* _TASK TO COMPLETE_
Could you convert the lines below, from the line with "Open the 更多" up to and including the line with "Select to subchapter", into a Markdown table with a No. column numbering them and a Line column holding each one, leaving out blank lines?

____ INFORMATION PROVIDED

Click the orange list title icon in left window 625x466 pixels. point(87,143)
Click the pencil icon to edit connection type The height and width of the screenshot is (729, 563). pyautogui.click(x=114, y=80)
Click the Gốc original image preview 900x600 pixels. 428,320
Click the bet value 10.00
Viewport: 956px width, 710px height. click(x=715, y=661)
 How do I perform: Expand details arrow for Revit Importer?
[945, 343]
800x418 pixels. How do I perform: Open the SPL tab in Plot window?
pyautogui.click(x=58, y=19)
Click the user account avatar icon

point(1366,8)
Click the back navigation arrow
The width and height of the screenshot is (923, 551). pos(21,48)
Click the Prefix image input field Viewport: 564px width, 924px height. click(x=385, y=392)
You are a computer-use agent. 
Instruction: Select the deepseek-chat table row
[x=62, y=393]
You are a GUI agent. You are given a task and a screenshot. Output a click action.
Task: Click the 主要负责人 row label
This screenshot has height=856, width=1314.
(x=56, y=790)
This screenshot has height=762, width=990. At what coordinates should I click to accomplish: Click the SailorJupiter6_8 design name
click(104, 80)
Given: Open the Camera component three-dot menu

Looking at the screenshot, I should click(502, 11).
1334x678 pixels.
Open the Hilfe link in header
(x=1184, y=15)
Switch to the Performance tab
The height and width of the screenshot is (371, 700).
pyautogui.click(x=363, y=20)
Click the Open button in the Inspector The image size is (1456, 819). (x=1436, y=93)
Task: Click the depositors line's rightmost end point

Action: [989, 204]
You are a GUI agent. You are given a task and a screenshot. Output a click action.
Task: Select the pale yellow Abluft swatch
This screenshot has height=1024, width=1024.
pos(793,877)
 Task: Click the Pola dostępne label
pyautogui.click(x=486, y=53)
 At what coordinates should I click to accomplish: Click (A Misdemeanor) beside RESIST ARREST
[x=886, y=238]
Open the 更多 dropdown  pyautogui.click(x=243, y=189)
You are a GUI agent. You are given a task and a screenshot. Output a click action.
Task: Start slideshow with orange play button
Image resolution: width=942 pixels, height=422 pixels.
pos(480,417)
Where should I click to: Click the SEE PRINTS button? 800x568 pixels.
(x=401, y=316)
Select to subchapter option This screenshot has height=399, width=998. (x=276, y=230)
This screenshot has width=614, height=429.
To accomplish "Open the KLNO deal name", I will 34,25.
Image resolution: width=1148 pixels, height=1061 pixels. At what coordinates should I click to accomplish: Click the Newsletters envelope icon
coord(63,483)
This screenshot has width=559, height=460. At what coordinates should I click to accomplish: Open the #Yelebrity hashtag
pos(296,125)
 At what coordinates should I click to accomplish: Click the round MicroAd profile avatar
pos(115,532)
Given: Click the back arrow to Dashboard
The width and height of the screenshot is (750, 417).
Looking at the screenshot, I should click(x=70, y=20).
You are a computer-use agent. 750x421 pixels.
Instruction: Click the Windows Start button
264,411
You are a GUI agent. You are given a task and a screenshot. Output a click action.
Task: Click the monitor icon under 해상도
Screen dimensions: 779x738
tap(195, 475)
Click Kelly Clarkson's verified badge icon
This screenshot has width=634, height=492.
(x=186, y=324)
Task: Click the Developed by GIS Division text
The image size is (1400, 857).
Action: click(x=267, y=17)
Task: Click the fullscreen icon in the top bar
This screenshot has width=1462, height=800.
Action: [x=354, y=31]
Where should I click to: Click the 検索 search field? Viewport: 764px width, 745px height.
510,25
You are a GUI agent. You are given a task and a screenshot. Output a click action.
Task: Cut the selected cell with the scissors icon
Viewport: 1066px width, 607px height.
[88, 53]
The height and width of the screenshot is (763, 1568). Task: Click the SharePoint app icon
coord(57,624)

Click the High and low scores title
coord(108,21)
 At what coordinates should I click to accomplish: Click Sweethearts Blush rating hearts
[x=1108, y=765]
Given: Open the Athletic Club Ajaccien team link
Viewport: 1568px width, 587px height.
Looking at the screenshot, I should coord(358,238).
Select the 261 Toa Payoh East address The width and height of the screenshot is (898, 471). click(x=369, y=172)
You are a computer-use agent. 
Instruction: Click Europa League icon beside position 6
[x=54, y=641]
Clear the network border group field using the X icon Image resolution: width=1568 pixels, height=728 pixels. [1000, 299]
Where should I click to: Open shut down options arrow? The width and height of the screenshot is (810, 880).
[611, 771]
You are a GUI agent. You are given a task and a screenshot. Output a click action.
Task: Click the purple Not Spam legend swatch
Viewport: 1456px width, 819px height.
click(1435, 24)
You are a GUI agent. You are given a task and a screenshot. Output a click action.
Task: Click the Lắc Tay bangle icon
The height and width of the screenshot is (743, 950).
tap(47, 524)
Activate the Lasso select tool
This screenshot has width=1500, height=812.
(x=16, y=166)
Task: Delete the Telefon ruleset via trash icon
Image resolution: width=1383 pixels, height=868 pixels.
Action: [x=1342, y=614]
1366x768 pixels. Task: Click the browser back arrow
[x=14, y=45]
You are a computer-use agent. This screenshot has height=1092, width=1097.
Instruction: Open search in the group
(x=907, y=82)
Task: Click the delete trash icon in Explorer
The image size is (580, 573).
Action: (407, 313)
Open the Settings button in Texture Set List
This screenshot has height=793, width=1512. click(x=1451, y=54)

________

* _OUTPUT OF THE EXERCISE_
| No. | Line |
|---|---|
| 1 | Open the 更多 dropdown  pyautogui.click(x=243, y=189) |
| 2 | You are a GUI agent. You are given a task and a screenshot. Output a click action. |
| 3 | Task: Start slideshow with orange play button |
| 4 | Image resolution: width=942 pixels, height=422 pixels. |
| 5 | pos(480,417) |
| 6 | Where should I click to: Click the SEE PRINTS button? 800x568 pixels. |
| 7 | (x=401, y=316) |
| 8 | Select to subchapter option This screenshot has height=399, width=998. (x=276, y=230) |